Given problem –
Arrange everything from the line containing "Click Block processing" down to the line containing "pyautogui.click(x=101, y=4)" as a JSON list of strings, one string per line and with blank lines omitted.

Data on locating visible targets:
—————

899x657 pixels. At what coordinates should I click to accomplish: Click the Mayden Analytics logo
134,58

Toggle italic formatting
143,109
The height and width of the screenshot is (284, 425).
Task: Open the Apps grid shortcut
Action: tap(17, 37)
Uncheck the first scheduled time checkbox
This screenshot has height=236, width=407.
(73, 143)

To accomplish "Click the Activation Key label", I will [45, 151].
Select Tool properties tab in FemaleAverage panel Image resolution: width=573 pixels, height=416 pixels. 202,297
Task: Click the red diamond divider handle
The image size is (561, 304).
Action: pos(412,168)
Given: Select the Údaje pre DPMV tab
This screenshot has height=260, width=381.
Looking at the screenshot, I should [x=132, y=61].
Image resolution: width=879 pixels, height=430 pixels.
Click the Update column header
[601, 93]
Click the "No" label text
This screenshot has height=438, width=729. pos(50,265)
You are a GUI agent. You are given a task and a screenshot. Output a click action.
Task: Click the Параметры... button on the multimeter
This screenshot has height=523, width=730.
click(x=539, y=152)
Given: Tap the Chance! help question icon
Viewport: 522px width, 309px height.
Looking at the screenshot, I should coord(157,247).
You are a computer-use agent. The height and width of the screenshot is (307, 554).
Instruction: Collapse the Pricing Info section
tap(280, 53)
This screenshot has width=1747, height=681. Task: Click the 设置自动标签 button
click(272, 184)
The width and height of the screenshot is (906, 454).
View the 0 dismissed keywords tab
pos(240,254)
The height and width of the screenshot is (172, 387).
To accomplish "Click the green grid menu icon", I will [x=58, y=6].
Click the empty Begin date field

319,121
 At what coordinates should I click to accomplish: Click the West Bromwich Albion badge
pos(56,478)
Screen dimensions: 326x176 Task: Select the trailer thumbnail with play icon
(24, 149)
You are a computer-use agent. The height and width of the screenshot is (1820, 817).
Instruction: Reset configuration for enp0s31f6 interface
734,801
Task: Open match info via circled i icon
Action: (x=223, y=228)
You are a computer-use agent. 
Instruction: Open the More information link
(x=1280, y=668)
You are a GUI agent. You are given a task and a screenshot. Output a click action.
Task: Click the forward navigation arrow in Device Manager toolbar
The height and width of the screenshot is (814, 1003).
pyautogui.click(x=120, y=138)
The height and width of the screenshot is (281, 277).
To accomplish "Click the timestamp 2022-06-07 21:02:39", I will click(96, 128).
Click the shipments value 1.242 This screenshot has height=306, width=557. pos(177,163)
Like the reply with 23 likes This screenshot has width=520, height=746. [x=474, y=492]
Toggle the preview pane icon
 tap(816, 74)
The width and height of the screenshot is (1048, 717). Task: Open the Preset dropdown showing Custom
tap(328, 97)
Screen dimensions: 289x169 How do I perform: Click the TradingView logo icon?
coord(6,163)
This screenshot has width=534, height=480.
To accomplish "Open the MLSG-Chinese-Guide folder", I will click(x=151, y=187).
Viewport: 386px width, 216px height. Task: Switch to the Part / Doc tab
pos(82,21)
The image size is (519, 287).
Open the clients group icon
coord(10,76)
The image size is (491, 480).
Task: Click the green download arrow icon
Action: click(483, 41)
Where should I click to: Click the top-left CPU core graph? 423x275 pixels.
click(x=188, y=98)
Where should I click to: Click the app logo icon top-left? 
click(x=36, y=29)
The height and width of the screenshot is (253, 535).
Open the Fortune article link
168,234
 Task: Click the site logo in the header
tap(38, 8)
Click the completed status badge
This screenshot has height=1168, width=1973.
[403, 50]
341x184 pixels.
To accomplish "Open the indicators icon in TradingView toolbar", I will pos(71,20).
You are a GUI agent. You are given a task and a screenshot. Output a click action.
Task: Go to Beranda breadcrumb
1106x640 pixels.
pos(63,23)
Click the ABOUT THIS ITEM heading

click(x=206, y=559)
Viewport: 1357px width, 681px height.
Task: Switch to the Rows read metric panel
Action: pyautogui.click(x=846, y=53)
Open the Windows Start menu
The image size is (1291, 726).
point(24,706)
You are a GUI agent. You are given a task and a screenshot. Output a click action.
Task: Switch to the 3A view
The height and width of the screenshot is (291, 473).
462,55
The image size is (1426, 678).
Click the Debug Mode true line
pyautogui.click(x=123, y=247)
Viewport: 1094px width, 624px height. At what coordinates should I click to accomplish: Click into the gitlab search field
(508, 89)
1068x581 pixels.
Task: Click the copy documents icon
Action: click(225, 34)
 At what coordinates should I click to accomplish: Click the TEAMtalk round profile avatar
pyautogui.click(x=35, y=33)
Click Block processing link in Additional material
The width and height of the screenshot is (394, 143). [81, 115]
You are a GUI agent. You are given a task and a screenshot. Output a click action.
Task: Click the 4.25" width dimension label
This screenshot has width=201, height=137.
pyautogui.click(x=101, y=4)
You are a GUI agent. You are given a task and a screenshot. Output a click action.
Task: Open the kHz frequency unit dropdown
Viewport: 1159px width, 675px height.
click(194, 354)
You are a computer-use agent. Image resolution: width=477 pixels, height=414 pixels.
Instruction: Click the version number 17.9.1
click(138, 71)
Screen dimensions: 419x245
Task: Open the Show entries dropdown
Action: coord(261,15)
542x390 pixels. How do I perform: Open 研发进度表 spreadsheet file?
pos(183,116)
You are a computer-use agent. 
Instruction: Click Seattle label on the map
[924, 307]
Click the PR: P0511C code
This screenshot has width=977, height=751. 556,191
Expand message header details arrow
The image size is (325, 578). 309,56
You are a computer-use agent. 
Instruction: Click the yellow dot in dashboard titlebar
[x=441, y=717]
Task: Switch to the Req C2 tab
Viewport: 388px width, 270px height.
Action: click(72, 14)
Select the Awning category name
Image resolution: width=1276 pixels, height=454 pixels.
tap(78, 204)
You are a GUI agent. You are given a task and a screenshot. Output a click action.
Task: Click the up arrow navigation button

—————

Correct answer –
[
  "Click Block processing link in Additional material",
  "The width and height of the screenshot is (394, 143). [81, 115]",
  "You are a GUI agent. You are given a task and a screenshot. Output a click action.",
  "Task: Click the 4.25\" width dimension label",
  "This screenshot has width=201, height=137.",
  "pyautogui.click(x=101, y=4)"
]